Amazon catalog consists of billions of products that belong to thousands of browse nodes (each browse
node represents a collection of items for sale). Browse nodes are used to help customer navigate
through our website and classify products to product type groups. Hence, it is important to predict the
node assignment at the time of listing of the product or when the browse node information is absent.
As part of this hackathon, you will use product metadata to classify products into browse nodes. You
will have access to product title, description, bullet points etc. and labels for ~3MM products to train and
test your submissions.
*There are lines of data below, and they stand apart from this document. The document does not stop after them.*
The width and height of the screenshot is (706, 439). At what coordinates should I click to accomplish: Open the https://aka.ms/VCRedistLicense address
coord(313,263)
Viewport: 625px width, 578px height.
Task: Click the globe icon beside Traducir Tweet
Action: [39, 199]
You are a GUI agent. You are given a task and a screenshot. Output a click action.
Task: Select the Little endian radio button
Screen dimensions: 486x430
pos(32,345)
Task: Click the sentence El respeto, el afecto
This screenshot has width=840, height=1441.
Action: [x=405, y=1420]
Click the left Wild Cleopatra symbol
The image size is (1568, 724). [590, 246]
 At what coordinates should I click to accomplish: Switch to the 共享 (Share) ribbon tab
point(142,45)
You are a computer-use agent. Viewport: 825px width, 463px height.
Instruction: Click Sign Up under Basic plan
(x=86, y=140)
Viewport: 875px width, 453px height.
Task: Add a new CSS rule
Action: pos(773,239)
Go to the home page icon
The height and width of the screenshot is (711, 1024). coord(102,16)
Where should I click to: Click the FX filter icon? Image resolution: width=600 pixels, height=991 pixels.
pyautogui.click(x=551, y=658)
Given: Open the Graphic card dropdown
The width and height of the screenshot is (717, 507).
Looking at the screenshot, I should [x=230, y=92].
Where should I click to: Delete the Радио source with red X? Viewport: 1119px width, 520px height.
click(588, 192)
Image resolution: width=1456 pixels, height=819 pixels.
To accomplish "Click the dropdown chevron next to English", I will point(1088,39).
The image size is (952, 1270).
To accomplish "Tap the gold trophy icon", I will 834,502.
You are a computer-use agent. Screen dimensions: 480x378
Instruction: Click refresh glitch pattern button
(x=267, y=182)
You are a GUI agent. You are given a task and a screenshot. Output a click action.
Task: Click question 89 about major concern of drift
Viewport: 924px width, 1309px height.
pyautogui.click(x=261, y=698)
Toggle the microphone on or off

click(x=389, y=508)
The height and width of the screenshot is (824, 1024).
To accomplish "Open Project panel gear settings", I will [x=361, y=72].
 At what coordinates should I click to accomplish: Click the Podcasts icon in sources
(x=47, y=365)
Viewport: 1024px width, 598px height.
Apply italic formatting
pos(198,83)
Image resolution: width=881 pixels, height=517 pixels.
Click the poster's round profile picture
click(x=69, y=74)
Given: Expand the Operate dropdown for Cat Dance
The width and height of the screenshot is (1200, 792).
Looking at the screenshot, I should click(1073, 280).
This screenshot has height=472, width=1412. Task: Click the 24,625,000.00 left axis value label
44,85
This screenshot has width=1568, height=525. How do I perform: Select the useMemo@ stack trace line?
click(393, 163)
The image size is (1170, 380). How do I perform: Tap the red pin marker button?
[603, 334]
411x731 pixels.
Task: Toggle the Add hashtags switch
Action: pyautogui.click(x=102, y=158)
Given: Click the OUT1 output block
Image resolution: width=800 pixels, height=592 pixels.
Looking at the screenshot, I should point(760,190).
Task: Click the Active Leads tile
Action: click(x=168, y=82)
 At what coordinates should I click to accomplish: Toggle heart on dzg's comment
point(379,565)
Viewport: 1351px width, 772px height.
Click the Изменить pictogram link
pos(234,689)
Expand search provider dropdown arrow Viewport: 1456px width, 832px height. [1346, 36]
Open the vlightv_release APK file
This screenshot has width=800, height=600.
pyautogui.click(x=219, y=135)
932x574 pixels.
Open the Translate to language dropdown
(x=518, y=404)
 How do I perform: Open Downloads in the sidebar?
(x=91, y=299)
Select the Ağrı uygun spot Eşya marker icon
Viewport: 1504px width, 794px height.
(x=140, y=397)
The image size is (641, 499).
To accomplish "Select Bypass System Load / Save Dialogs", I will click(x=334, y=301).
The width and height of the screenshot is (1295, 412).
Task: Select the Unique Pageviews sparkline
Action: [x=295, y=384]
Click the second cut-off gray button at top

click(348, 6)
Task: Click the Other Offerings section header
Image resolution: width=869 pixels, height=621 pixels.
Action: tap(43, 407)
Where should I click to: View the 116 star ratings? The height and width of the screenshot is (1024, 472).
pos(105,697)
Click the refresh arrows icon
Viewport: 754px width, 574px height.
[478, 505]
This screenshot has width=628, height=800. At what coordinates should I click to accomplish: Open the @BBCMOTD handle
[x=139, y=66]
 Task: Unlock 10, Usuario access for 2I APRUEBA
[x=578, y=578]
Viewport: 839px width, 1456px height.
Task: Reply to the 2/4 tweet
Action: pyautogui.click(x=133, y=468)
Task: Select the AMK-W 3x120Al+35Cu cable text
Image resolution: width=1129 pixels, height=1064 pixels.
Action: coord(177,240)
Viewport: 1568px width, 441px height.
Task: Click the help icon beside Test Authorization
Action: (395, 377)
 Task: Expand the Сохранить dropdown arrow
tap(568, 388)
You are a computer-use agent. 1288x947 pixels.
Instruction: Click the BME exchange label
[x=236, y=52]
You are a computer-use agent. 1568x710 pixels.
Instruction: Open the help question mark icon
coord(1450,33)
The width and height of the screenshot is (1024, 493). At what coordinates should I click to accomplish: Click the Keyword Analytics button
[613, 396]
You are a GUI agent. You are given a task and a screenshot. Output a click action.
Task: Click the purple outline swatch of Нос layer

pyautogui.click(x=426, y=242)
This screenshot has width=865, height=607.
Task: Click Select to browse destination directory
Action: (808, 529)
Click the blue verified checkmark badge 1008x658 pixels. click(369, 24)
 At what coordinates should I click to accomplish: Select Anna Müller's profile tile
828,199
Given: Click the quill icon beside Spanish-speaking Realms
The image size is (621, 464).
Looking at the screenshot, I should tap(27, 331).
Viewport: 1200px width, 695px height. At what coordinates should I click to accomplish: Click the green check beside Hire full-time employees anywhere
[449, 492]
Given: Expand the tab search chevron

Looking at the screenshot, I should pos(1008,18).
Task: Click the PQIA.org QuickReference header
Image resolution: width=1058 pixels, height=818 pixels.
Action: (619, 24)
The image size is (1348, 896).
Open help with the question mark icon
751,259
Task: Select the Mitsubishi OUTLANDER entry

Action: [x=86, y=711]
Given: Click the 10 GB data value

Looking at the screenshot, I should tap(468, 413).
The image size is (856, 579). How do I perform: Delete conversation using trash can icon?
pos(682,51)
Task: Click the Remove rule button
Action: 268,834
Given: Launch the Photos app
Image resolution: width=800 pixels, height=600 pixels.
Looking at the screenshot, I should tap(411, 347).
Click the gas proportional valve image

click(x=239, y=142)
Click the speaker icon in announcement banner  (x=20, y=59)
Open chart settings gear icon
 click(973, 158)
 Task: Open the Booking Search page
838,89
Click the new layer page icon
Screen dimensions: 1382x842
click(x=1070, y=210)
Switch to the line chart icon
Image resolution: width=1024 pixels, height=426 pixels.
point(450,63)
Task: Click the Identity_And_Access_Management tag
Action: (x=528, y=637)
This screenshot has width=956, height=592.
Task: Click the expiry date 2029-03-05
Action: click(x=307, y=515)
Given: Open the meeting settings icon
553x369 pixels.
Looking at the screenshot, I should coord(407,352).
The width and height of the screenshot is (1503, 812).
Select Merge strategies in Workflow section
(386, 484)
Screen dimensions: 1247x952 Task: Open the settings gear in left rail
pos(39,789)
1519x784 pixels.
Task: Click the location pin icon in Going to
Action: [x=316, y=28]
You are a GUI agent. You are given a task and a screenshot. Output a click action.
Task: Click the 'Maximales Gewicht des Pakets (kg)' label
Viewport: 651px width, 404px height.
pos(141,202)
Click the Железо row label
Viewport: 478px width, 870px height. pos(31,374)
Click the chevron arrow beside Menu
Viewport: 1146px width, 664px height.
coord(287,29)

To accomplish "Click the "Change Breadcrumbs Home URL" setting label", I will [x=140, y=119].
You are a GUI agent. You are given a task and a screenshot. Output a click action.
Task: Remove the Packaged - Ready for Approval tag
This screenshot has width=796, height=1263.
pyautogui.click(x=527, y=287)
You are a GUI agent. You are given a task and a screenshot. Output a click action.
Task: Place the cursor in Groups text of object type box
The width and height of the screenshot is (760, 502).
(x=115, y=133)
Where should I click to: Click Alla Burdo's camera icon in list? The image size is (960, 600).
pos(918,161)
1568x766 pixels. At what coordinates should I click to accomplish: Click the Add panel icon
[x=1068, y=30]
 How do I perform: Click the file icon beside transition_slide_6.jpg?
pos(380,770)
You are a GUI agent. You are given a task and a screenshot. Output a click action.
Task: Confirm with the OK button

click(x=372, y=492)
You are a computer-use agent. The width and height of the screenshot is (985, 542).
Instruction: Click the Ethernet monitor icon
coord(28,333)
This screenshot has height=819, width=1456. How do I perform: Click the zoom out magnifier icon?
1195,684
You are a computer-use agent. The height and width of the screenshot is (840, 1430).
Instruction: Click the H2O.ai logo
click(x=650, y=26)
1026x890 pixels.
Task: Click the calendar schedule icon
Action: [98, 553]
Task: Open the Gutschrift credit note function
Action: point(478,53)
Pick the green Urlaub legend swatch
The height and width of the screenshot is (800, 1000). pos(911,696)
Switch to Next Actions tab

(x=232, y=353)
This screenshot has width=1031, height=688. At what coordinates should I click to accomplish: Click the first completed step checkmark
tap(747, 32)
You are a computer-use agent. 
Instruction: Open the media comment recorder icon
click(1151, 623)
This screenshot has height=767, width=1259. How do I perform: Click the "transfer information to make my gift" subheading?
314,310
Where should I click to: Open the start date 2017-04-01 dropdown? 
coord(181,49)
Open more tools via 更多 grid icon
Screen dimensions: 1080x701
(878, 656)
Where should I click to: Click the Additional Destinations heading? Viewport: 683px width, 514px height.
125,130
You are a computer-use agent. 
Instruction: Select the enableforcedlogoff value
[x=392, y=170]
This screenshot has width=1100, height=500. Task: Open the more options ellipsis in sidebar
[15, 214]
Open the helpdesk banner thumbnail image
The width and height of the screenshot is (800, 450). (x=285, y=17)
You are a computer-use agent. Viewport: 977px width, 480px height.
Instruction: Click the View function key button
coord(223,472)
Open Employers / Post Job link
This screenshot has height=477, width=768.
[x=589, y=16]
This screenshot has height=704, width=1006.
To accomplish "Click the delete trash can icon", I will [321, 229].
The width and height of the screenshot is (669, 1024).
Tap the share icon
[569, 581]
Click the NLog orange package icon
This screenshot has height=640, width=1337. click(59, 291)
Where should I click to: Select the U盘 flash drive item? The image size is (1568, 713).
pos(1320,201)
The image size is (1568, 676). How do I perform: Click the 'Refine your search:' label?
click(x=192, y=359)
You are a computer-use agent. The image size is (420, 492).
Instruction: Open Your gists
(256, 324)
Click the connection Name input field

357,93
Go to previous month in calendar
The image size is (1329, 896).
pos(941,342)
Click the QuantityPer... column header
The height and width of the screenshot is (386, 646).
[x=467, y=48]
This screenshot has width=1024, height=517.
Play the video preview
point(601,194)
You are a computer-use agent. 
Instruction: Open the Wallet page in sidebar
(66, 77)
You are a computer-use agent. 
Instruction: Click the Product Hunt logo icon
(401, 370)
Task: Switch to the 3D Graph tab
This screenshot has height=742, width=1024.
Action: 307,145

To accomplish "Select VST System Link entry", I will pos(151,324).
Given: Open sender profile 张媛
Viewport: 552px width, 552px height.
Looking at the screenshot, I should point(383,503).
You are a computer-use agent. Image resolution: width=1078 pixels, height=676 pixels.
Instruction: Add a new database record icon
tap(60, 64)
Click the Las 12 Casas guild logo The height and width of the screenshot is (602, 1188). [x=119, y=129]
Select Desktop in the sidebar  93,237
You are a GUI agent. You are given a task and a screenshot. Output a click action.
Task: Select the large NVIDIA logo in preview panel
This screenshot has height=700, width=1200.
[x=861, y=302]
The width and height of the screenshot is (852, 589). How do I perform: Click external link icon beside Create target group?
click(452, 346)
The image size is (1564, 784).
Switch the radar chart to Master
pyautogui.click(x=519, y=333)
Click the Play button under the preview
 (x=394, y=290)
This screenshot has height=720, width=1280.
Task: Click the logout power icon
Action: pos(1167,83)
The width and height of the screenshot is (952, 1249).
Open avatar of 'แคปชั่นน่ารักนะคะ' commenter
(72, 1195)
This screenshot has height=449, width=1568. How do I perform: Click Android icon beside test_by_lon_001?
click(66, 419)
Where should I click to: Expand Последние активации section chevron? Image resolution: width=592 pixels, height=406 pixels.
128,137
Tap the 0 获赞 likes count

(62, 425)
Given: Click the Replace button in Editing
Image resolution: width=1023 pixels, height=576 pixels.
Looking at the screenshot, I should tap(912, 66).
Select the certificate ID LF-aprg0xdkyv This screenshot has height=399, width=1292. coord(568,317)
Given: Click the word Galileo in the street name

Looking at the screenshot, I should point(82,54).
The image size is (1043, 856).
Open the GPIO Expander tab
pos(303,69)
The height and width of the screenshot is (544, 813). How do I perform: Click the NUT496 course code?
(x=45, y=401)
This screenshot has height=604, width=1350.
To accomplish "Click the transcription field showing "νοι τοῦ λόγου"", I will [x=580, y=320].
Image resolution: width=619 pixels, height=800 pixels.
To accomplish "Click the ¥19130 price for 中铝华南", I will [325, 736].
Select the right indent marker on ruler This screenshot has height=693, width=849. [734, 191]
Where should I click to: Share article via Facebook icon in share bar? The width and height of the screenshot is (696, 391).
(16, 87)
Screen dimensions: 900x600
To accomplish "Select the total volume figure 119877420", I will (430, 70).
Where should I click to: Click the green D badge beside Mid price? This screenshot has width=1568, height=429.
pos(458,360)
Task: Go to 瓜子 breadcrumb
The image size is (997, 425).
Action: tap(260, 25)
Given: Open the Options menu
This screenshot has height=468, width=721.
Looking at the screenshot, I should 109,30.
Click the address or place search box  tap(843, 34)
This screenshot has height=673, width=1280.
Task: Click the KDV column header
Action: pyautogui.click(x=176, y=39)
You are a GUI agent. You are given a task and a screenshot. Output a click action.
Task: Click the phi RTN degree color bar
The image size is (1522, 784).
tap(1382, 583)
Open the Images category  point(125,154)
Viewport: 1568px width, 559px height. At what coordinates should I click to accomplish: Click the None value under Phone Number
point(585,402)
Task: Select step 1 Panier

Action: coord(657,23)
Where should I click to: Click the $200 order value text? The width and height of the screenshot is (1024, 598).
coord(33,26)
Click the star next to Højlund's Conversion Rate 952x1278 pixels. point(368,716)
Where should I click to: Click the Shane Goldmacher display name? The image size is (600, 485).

Note that there is some noise in the data - real world data looks like this!!
Data Description
Full Train/Test dataset details:
Key column – PRODUCT_ID
Input features – TITLE, DESCRIPTION, BULLET_POINTS, BRAND
Target column – BROWSE_NODE_ID
Train dataset size – 2,903,024
Number of classes in Train – 9,919
Overall Test dataset size – 110,775
Important Note:
In case you are using pandas to read the csv train and test datasets, use escapechar = "\" and quoting
= csv.QUOTE_NONE options with read_csv to avoid errors during import.
Evaluation Criteria
This contest uses Accuracy as the evaluation metric to measure submissions quality. Since this is a
multilabel classification problem, we are interested in subset accuracy: the set of labels predicted for a
sample must exactly match the corresponding set of ground truth labels.
For each PRODUCT_ID in the test data set, you are required to provide a browse node id prediction. The submission file should be a csv and contain a header followed by pairs of PRODUCT_ID, BROWSE_NODE_ID.